> [HOW TO COMPLETE THIS TASK] Copy every line in the records below that contains the word "agent".

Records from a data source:
────

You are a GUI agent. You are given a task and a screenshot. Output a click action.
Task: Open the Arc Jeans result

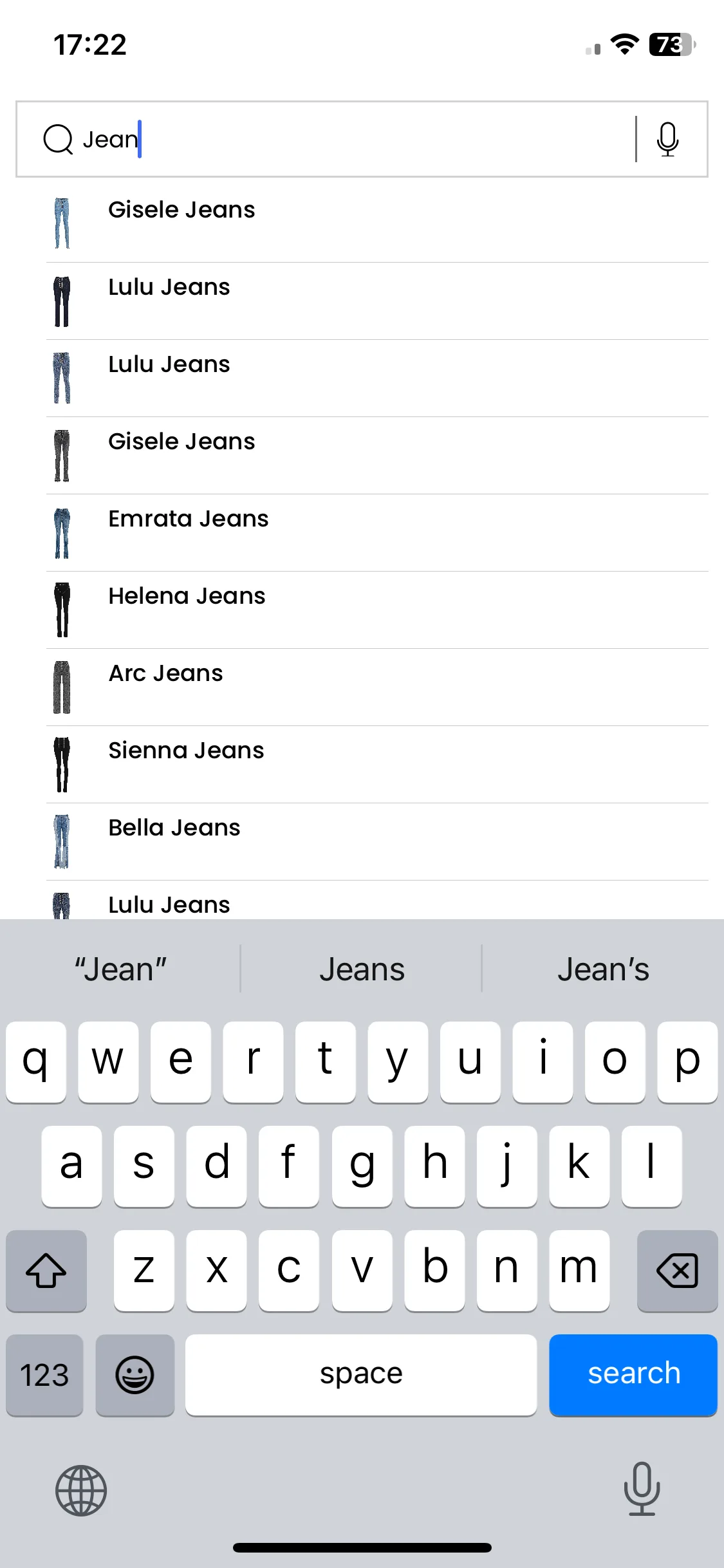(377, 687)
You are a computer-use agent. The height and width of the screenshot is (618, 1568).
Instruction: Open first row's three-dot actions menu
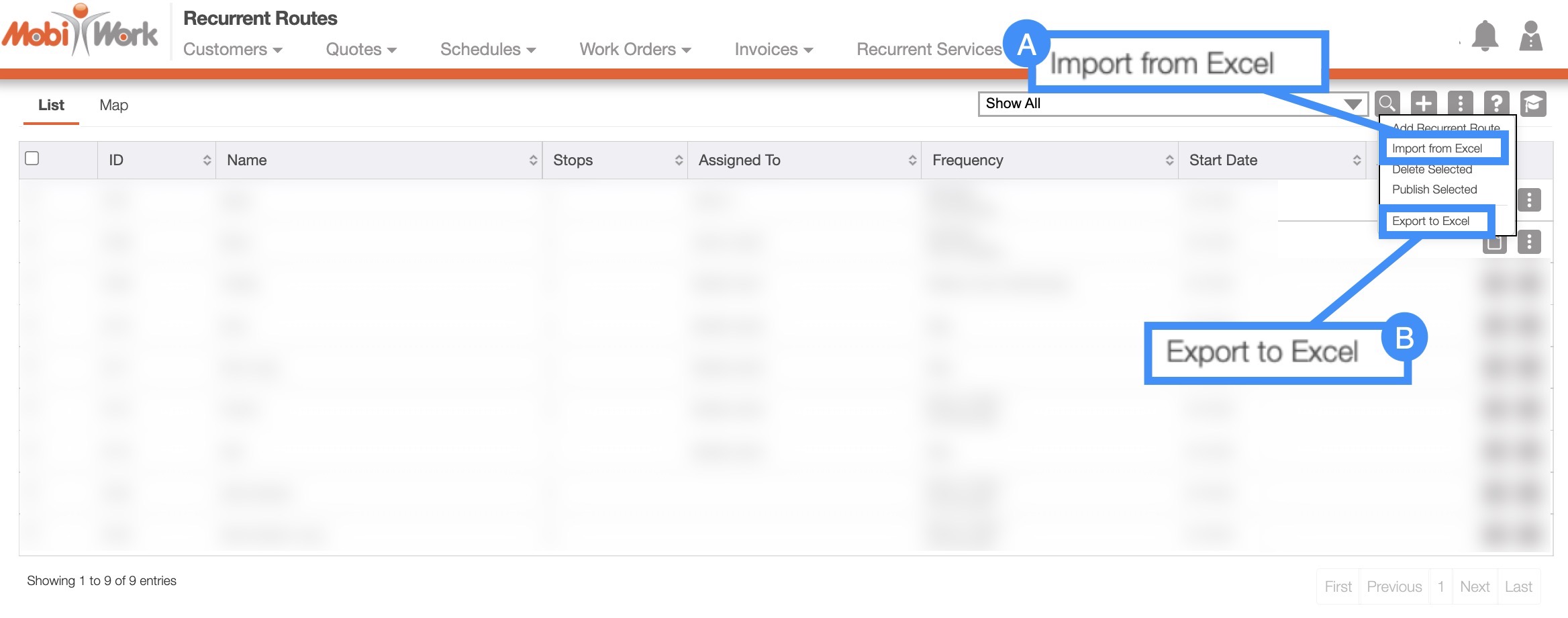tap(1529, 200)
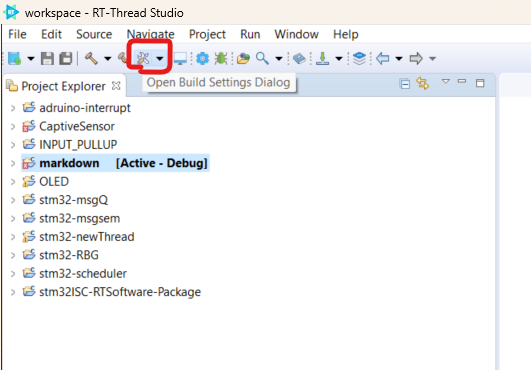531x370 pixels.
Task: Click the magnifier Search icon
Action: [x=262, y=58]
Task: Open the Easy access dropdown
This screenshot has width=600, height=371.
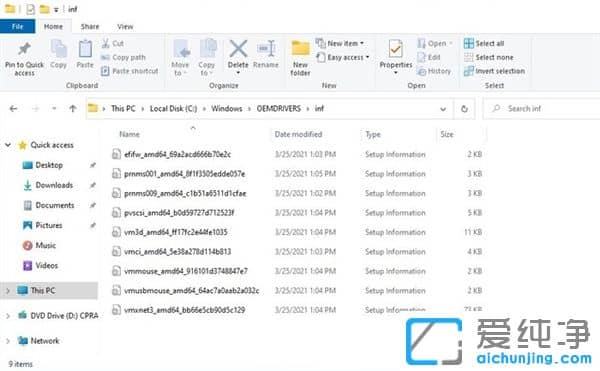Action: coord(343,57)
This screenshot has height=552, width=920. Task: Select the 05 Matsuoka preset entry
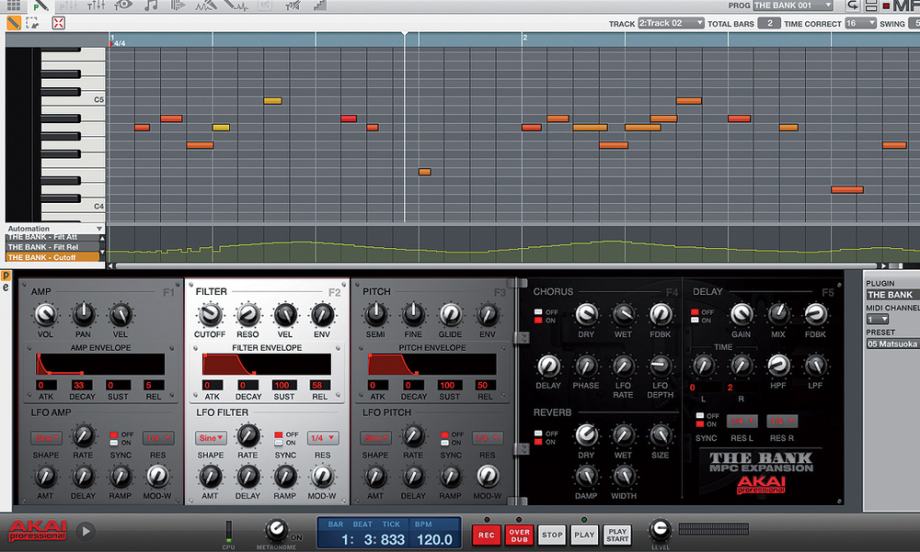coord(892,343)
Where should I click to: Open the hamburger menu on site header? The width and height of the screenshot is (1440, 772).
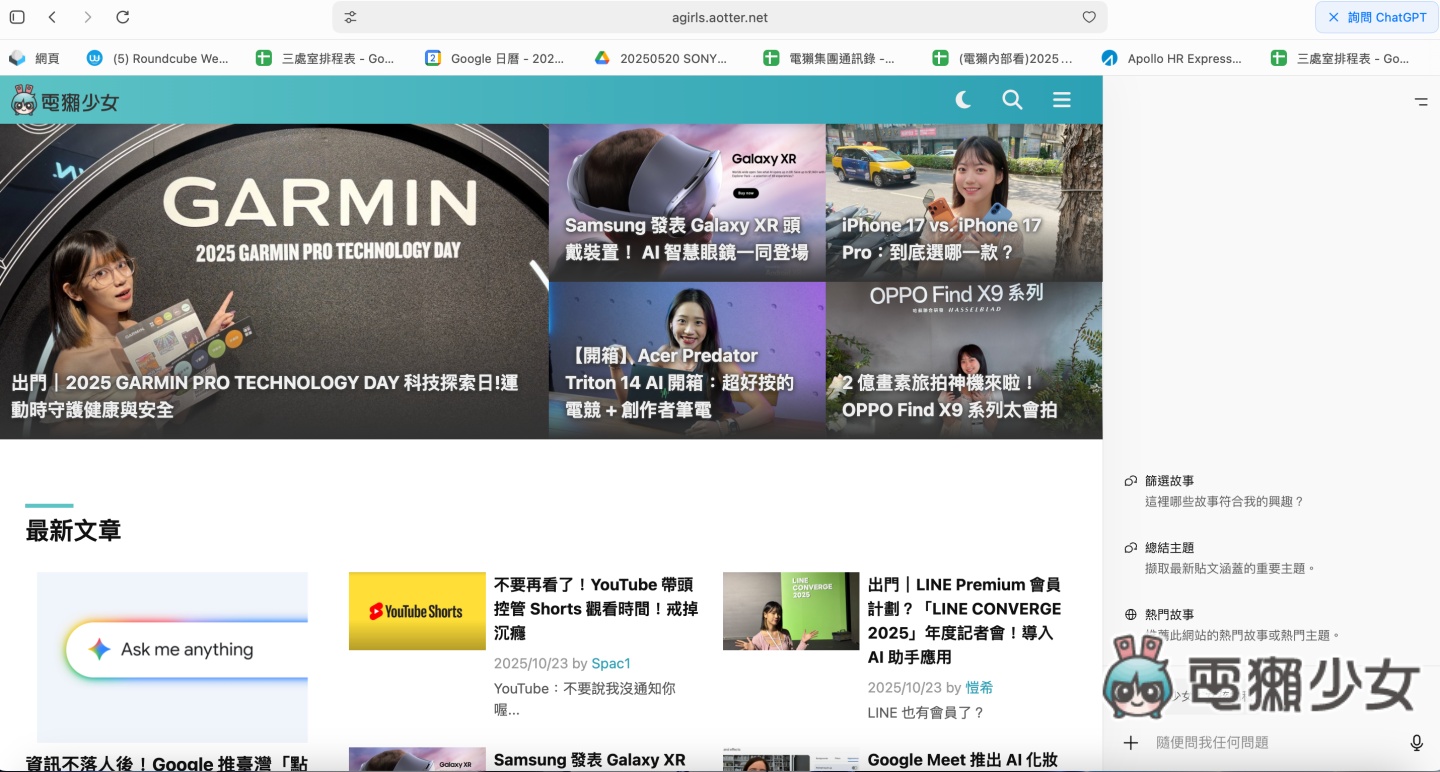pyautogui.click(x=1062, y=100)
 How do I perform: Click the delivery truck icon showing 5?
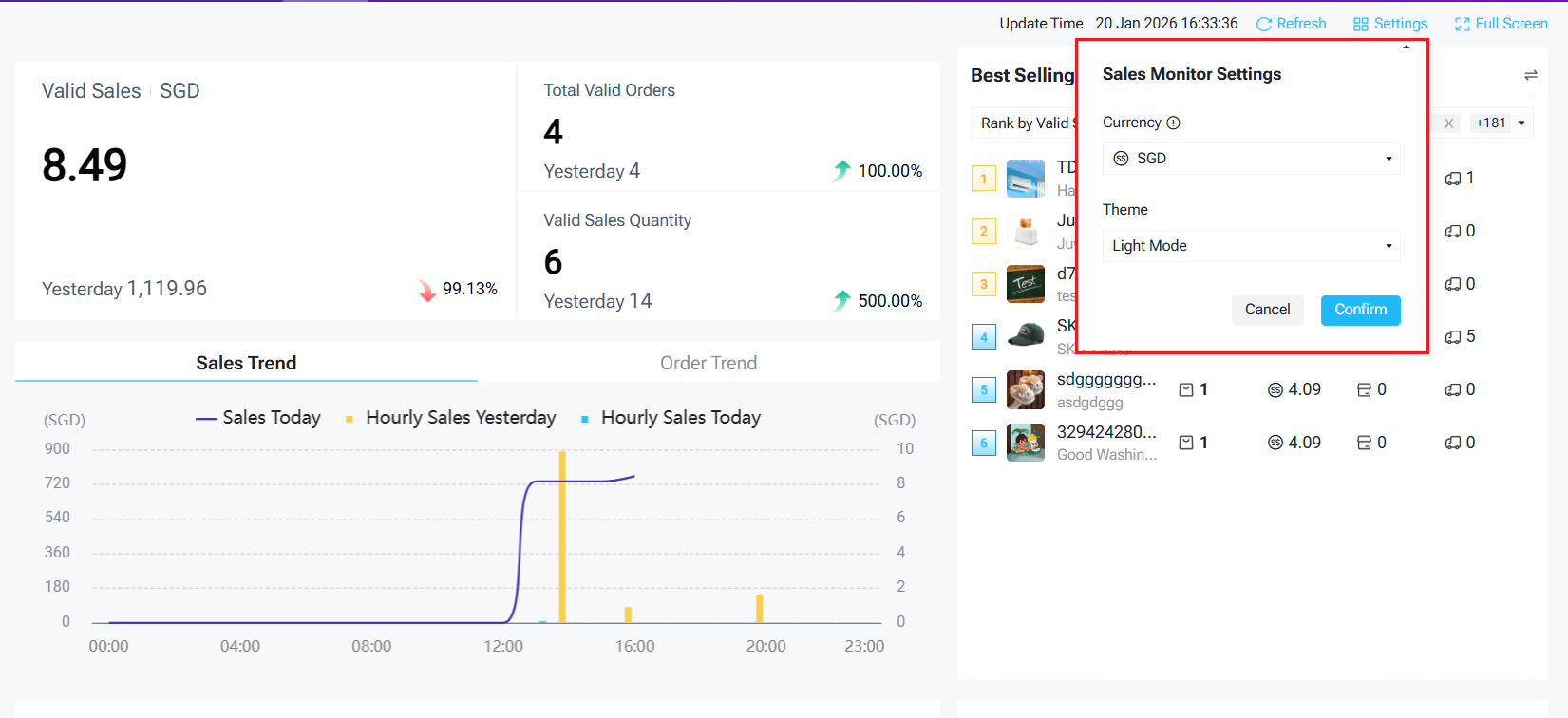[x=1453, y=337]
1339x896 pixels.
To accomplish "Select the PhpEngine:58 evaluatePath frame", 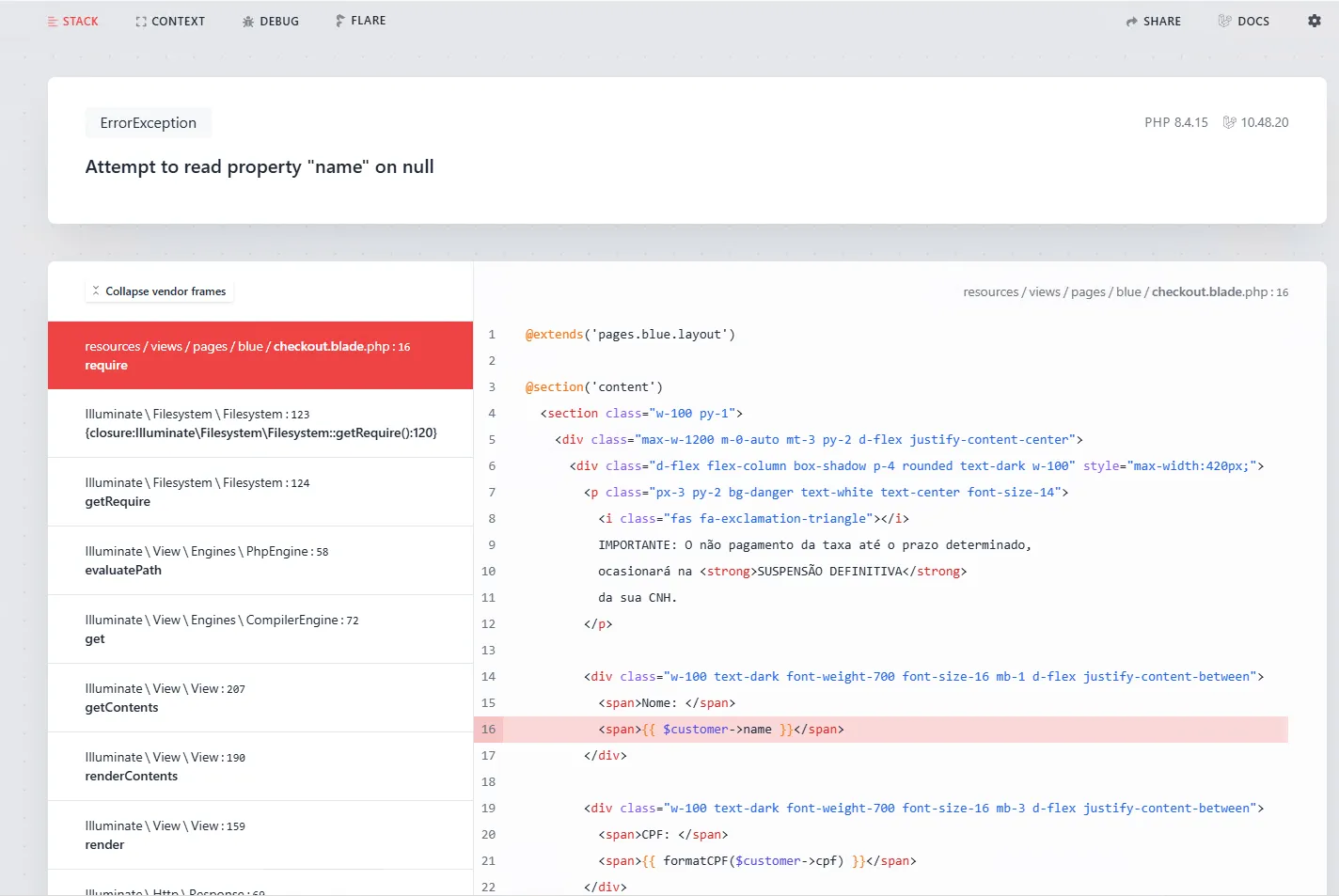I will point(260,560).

────

> [EXPECTED ANSWER]
You are a GUI agent. You are given a task and a screenshot. Output a click action.
You are a computer-use agent. The height and width of the screenshot is (618, 1568).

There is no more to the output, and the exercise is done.